┌─ Dataset records
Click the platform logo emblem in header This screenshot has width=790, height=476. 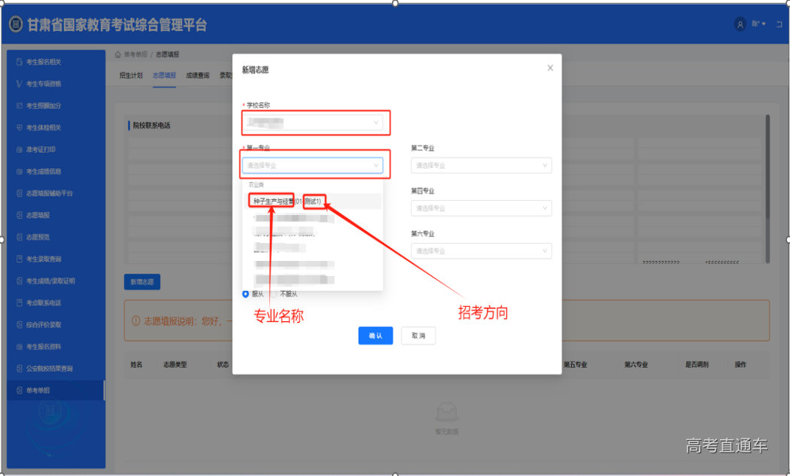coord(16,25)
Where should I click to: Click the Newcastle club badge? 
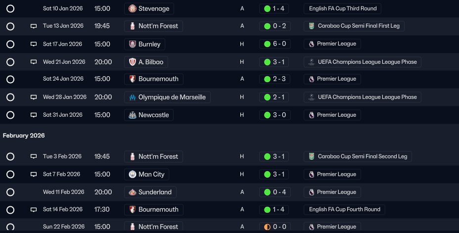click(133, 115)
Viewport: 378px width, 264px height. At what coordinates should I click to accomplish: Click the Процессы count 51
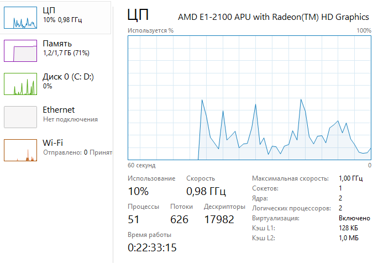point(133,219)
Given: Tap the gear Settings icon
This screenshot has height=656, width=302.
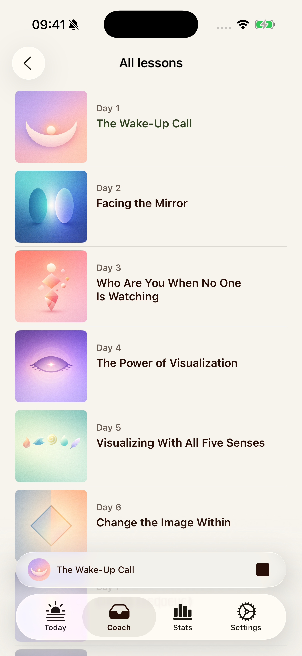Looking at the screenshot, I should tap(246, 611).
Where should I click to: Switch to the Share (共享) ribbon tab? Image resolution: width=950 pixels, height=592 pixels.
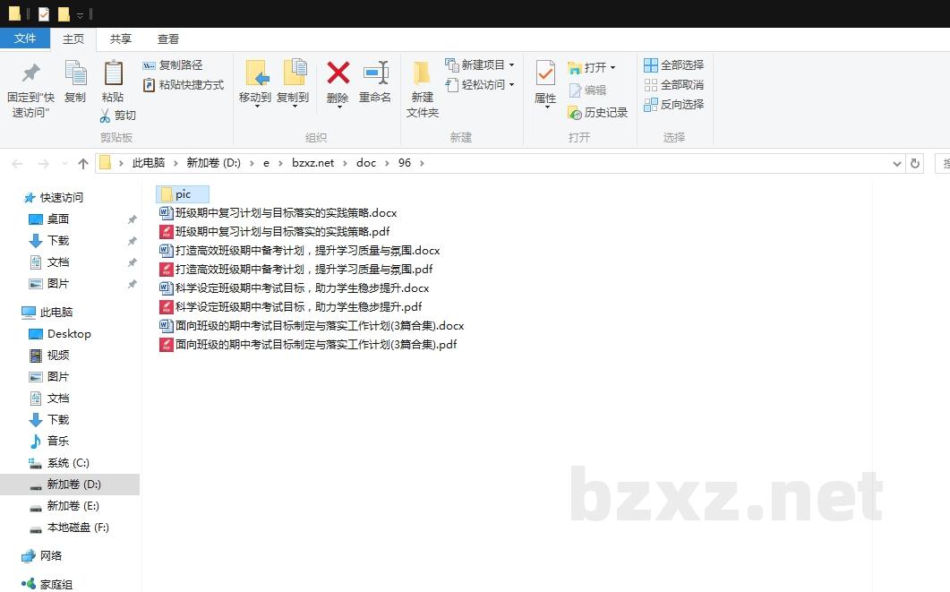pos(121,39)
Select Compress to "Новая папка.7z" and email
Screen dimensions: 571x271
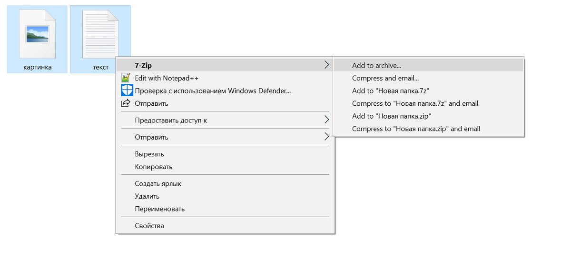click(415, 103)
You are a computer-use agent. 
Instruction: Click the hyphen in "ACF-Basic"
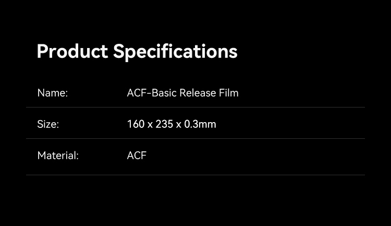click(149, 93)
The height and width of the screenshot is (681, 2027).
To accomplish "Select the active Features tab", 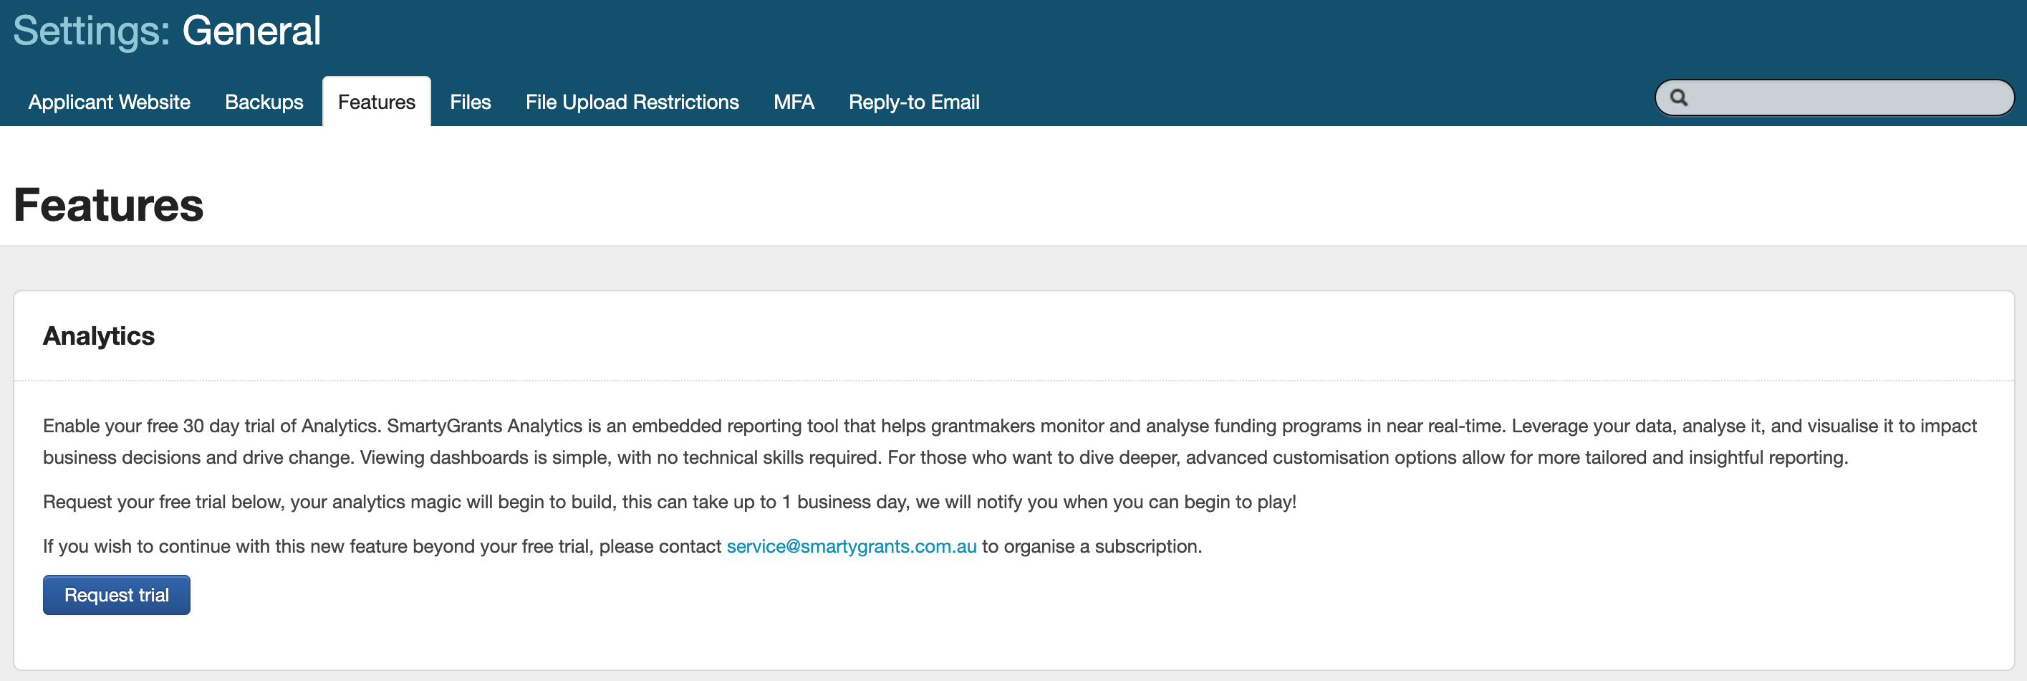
└─
Goal of the exercise:
Write out exactly, and only, the lines from the line holding "Viewport: 378px width, 264px" through the end of the data, inclusive, without any pictures.

Written solution:
Viewport: 378px width, 264px height. At what coordinates should I click to accomplish: Click the Процессы count 51
point(133,219)
Given: Tap the gear Settings icon
This screenshot has height=656, width=302.
Looking at the screenshot, I should tap(246, 611).
Where should I click to: Switch to the Share (共享) ribbon tab? Image resolution: width=950 pixels, height=592 pixels.
pos(121,39)
Select Compress to "Новая папка.7z" and email
Screen dimensions: 571x271
click(415, 103)
You are a computer-use agent. 
Instruction: Click the hyphen in "ACF-Basic"
click(149, 93)
The height and width of the screenshot is (681, 2027).
To accomplish "Select the active Features tab", 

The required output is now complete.